For speaking out on behalf of a marginalized group, Murillo might have found a kindred spirit in San Antonio Archbishop-emeritus Patrick Flores. He died this week at 87. Ordained in Houston in 1956, Flores was the nation’s first Mexican-American bishop and a quintessential advocate for Texas’ poor, be they farmworkers or residents of San Antonio’s public housing. Before hostage crises were daily CNN events, Flores in 2000 was detained by a man with a grenade (it later was deemed fake). Instead of panicking, he defused the situation by providing calm counsel and prayer to the deranged person. Flores was a founder of San Antonio-based Communities Organized for Public Service, a grass-roots group that exerts pressure to effect change in local neighborhoods. Its legacy of improving lives is Flores’, too.
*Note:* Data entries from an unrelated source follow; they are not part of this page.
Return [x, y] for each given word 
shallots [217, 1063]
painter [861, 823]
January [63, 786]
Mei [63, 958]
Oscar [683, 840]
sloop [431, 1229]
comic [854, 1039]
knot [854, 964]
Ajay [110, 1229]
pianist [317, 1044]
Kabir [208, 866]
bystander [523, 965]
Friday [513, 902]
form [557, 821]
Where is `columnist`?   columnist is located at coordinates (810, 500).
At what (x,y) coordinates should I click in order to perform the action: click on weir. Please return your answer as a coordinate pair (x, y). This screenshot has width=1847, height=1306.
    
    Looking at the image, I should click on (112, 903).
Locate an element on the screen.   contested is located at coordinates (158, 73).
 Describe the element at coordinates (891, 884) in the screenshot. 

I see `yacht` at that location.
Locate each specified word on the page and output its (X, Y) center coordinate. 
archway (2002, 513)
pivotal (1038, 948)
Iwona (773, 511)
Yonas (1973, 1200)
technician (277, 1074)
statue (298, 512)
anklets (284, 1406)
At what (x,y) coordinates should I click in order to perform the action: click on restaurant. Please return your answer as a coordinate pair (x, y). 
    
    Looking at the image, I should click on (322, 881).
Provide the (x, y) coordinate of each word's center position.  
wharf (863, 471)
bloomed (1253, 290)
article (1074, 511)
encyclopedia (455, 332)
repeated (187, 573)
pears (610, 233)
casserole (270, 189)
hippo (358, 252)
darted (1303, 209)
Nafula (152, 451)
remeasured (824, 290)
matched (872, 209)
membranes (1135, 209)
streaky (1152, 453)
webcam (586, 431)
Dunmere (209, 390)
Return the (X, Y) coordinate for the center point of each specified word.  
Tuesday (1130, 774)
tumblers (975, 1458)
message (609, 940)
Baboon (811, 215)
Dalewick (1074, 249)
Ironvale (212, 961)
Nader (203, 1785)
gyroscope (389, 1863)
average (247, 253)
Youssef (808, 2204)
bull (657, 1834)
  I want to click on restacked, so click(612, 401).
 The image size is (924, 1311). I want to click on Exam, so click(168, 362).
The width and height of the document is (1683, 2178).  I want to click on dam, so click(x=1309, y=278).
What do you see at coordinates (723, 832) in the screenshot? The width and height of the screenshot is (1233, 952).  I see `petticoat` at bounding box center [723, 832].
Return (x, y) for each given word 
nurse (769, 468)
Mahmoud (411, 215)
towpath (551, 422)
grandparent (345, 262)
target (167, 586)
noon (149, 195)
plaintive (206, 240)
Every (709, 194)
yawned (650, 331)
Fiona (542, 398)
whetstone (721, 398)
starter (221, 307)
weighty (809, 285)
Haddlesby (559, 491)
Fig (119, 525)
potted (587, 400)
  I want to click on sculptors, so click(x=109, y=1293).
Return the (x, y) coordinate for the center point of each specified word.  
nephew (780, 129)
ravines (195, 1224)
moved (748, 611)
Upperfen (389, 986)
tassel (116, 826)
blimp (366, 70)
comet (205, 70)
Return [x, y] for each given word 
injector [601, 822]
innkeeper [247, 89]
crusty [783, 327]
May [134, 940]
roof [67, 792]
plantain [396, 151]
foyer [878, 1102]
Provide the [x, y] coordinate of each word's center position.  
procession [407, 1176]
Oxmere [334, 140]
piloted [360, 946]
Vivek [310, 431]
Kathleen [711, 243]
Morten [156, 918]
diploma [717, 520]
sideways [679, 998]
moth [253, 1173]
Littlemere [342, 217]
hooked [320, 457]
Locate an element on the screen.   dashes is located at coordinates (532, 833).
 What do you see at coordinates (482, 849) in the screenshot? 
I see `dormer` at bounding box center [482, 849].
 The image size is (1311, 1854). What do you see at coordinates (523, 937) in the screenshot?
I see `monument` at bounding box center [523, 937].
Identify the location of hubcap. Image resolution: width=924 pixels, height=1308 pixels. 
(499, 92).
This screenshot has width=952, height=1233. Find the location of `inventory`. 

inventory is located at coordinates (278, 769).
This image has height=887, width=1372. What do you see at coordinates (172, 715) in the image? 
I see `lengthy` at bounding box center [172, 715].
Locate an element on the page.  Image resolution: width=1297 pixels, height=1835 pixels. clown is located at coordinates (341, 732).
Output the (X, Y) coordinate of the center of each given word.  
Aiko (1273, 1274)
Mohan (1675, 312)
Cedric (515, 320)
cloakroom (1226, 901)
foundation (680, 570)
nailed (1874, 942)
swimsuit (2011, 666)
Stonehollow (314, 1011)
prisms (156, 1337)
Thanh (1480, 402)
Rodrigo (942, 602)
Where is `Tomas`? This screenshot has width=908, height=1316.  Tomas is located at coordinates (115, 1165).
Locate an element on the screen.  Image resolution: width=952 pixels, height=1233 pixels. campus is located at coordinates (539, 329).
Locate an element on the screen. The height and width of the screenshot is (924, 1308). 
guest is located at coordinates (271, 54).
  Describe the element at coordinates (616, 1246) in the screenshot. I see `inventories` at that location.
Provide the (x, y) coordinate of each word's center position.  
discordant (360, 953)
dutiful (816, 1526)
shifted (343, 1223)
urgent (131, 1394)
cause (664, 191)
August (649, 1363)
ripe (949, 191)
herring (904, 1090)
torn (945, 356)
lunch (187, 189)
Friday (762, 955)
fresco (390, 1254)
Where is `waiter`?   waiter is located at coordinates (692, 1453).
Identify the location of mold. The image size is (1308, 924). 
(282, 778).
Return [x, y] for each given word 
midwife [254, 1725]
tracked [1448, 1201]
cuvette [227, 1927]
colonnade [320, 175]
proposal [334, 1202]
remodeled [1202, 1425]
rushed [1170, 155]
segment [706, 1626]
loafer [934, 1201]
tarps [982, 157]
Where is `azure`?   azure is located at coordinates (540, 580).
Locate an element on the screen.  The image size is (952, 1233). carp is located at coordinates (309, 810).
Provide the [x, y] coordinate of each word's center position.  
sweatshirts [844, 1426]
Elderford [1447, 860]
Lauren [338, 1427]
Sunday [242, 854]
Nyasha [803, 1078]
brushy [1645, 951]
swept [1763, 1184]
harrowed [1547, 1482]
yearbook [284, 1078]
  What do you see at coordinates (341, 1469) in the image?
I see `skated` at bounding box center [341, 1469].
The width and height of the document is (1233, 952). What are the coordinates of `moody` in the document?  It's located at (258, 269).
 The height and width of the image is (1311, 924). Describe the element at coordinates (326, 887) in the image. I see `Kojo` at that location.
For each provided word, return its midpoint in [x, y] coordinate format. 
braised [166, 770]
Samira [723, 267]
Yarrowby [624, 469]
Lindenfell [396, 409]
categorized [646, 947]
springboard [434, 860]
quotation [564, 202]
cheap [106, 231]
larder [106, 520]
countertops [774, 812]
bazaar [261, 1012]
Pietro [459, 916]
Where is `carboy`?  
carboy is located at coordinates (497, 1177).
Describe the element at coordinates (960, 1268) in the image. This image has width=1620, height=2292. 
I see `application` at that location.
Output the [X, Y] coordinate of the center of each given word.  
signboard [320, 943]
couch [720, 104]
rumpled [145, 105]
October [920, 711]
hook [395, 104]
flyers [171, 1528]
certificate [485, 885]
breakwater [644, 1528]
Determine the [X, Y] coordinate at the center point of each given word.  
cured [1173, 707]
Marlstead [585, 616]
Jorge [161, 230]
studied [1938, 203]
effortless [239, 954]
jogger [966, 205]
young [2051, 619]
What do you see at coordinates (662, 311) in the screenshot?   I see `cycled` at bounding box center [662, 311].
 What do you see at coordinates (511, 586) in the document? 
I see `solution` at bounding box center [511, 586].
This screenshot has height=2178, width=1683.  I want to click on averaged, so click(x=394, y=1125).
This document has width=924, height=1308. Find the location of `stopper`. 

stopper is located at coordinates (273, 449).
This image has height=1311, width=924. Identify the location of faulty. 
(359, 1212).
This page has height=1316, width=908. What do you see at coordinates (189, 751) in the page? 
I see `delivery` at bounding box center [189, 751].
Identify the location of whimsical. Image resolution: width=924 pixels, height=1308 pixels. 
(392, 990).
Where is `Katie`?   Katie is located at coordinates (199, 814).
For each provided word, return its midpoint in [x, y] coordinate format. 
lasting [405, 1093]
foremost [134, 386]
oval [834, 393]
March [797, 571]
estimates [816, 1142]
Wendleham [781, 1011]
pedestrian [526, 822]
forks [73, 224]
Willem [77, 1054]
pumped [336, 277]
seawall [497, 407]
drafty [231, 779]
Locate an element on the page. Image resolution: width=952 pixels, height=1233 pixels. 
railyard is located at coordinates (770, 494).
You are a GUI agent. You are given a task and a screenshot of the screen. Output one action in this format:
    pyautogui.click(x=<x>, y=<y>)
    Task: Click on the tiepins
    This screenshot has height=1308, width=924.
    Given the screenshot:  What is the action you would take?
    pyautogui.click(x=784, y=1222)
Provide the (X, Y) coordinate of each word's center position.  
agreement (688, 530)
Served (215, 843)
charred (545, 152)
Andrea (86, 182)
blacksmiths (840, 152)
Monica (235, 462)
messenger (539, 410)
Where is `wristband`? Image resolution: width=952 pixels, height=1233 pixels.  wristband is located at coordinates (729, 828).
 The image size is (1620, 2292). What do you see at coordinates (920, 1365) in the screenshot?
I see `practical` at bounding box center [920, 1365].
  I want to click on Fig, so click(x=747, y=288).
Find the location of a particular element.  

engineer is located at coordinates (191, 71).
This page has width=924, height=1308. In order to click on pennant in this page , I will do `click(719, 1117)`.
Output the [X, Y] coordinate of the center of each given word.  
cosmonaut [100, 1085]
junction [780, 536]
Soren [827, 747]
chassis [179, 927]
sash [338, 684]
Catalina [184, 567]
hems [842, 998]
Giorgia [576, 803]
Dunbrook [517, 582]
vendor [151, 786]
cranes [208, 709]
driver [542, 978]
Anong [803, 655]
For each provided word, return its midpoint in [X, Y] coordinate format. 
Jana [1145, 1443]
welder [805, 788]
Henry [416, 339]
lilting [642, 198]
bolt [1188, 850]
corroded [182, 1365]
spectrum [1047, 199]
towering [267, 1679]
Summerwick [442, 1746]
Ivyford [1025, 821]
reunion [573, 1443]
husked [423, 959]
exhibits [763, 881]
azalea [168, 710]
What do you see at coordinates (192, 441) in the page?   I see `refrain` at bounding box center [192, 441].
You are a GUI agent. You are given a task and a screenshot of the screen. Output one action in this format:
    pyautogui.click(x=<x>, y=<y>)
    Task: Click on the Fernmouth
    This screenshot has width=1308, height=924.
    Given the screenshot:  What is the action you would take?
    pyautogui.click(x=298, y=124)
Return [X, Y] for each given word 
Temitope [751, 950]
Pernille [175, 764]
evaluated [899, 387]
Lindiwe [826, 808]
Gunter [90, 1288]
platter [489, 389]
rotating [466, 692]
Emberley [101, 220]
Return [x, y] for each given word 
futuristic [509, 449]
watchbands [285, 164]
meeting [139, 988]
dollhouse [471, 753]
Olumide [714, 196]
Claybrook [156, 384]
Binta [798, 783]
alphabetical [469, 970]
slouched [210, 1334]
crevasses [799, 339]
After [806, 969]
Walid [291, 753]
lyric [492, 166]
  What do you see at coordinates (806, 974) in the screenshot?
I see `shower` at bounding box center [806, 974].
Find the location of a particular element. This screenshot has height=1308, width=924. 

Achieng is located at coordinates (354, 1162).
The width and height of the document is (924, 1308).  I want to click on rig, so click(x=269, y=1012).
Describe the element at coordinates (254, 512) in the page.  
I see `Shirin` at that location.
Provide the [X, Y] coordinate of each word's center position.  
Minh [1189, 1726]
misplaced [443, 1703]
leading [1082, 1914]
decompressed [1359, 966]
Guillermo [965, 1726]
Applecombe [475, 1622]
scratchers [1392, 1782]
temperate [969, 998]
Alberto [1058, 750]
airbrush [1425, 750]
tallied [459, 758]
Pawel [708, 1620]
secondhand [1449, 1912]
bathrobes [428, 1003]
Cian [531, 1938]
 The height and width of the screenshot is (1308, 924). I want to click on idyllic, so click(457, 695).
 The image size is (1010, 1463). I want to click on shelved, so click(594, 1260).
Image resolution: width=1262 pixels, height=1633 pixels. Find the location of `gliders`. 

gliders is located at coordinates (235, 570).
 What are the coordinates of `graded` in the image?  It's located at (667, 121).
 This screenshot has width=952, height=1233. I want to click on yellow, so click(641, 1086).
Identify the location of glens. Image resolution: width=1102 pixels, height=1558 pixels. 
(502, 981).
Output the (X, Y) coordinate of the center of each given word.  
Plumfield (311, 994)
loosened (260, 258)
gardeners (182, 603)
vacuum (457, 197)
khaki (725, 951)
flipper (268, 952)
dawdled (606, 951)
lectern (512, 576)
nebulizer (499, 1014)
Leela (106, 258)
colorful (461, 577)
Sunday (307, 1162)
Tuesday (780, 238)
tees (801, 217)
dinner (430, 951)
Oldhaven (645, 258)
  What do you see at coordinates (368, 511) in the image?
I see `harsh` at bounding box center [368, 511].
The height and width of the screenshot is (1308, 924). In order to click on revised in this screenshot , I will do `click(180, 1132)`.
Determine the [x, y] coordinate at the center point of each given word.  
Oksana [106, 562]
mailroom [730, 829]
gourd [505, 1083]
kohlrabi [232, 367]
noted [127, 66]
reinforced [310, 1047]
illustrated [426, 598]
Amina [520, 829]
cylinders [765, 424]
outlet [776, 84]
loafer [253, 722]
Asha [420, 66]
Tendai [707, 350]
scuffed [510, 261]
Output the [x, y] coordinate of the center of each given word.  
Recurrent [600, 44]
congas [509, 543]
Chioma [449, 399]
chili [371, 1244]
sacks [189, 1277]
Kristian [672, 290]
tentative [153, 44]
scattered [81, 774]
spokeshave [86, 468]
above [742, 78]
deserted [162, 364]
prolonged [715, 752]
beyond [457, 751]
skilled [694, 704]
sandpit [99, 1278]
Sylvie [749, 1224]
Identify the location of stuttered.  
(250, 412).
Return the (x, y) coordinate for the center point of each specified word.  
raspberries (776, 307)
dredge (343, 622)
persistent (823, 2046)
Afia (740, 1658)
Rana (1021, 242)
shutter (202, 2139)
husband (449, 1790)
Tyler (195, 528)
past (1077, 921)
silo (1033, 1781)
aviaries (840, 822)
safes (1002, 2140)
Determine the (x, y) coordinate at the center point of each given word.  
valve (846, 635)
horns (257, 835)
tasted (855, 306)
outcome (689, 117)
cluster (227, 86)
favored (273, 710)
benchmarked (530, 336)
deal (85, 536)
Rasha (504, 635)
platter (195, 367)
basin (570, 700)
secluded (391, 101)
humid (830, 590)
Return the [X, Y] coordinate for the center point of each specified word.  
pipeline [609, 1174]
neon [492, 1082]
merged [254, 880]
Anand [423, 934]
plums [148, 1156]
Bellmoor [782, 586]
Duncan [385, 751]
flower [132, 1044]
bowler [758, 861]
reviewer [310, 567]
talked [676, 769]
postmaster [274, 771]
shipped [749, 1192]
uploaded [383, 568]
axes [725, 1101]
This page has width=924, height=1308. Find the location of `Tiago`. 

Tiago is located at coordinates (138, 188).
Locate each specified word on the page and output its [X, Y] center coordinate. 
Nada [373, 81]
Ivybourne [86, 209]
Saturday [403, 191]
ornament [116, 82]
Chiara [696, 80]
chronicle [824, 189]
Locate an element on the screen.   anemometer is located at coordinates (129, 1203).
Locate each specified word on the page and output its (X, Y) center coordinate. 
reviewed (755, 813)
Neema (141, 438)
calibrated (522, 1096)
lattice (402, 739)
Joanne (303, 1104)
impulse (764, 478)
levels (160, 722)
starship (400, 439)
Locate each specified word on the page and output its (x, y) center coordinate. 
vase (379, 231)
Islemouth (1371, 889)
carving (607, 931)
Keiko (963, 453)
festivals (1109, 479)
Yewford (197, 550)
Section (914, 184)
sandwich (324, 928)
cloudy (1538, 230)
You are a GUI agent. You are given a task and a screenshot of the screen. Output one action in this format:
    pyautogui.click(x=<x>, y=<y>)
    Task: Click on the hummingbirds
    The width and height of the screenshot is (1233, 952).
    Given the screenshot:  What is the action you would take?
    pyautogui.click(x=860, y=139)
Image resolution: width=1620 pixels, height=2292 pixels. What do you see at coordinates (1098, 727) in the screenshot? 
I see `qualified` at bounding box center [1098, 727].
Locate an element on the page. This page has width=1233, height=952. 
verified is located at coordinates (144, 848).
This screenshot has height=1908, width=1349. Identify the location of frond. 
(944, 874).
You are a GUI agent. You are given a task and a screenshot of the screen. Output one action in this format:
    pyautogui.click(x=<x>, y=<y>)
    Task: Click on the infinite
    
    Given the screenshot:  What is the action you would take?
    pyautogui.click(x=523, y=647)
With hopes that this is not an ominous portent of the coming administration, one of the looney Kennedys — Robert Jr. — said he was appointed this week by President-elect Donald Trump to lead a commission on vaccine safety. Kennedy has used his name to roll back vaccination laws, espousing the non-scientific theory that vaccines cause autism. Coming to the verbal rescue was Peter Hotez, one of the superstars of our Texas Medical Center and president of the Sabin Vaccine Institute, a nonprofit that works to control, treat and eliminate vaccine-preventable and neglected tropical diseases. “That’s very frightening; it’s difficult to imagine anyone less qualified to serve on a commission for vaccine science,” said Hotez. “The science is clear: Massive evidence showing no link between vaccines and autism, and as both a scientist who develops vaccines for poverty-related neglected diseases and the father of an adult daughter with autism, there’s not even any plausibility for a link.”
Astros outfielder Carlos Beltran put up legendary postseason numbers in 2004 (he hit .435 with eight home runs and 14 RBIs in 12 games). But instead of returning to the Killer Bees buzz, Beltran heard Bronx Cheers in Houston after failing to renegotiate a contract. He’s back now, a $16 million, one-year (about $100,000 a game) contract in his jersey. “I’m looking forward to getting things rolling at Minute Maid,” he wrote this week for ThePlayersTribune.com. “I often find myself thinking back to that 2004 Astros team … and how we came up just short. I can’t wait for the chance to … get over that final hurdle this time around.”